Все снова сердечно зааплодировали и осушили бокалы до дна. Только животным, во все глаза смотревшим в окно, стало казаться, что происходит нечто странное. Отчего свиные морды неуловимо изменились? Кашка переводила мутный взгляд с одной морды на другую: у кого было пять подбородков, у кого – четыре, у кого – три. Но отчего же морды стали такими расплывчатыми? Потом аплодисменты стихли, и все снова взялись за карты – продолжать прерванную игру, а животные тихонько поплелись восвояси.

Но сделав шагов двадцать, они остановились, как вкопанные – из дома раздался шум голосов.

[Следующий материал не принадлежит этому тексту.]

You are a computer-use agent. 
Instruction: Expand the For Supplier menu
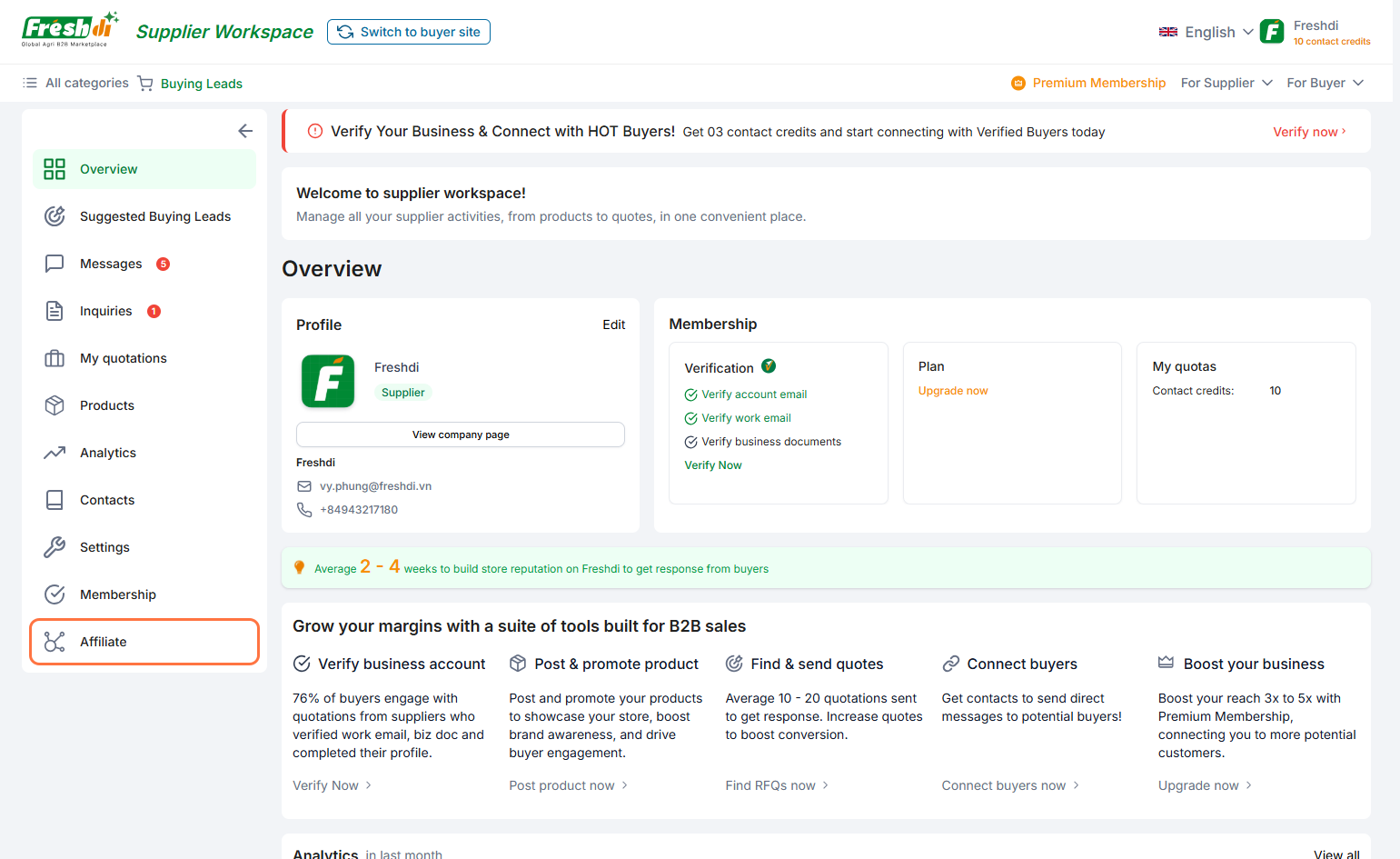pyautogui.click(x=1226, y=83)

Животные бросились назад и снова приникли к окну. Да, там вовсю ругались: кричали, стучали по столу, испепеляли взглядами, яростно оправдывались. Ссора возникла из-за того, что Наполеон и мистер Пилкингтон оба пошли с тузов пик.

Ругались на двенадцать голосов, неразличимых между собой. И тут до животных дошло, что не так со свиными мордами. Стоя за окном, они переводили взгляды со свиней на людей, с людей на свиней и опять со свиней на людей, но уже не могли понять, кто есть кто.

Ноябрь 1943 – февраль 1944

Эссе

Почему я пишу

Сочень раннего возраста, лет с пяти-шести, я знал, что стану писателем, когда вырасту. В промежутке между семнадцатью и двадцатью четырьмя я пытался оставить эту идею, отдавая себе, однако, отчет в том, что тем самым я бросаю вызов своей природе и что раньше или позже мне придется угомониться и писать книги.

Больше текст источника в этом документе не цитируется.